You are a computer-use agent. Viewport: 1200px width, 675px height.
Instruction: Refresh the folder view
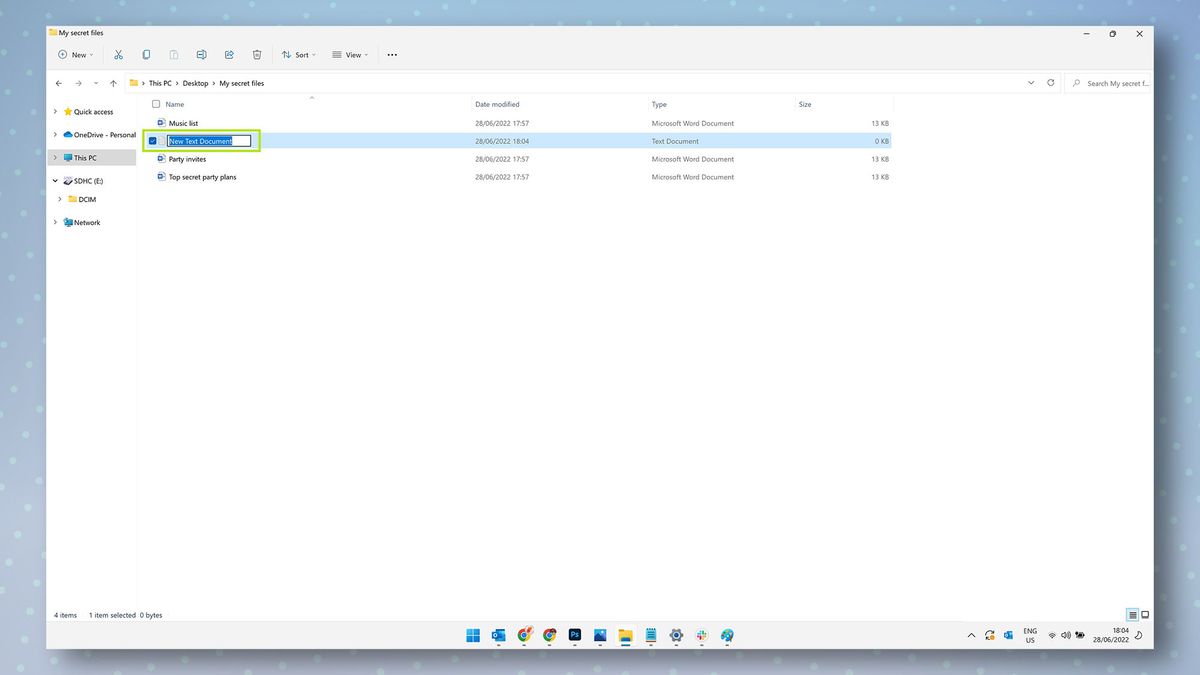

--

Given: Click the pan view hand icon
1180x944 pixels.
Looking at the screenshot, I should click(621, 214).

WHAT NEEDS TO BE DONE:
From the line containing "You are a computer-use" down to the line containing "Instruction: Refresh the folder view" in the material above, reproduce every line exactly, including the two end lines.

SOLUTION BELOW:
You are a computer-use agent. Viewport: 1200px width, 675px height.
Instruction: Refresh the folder view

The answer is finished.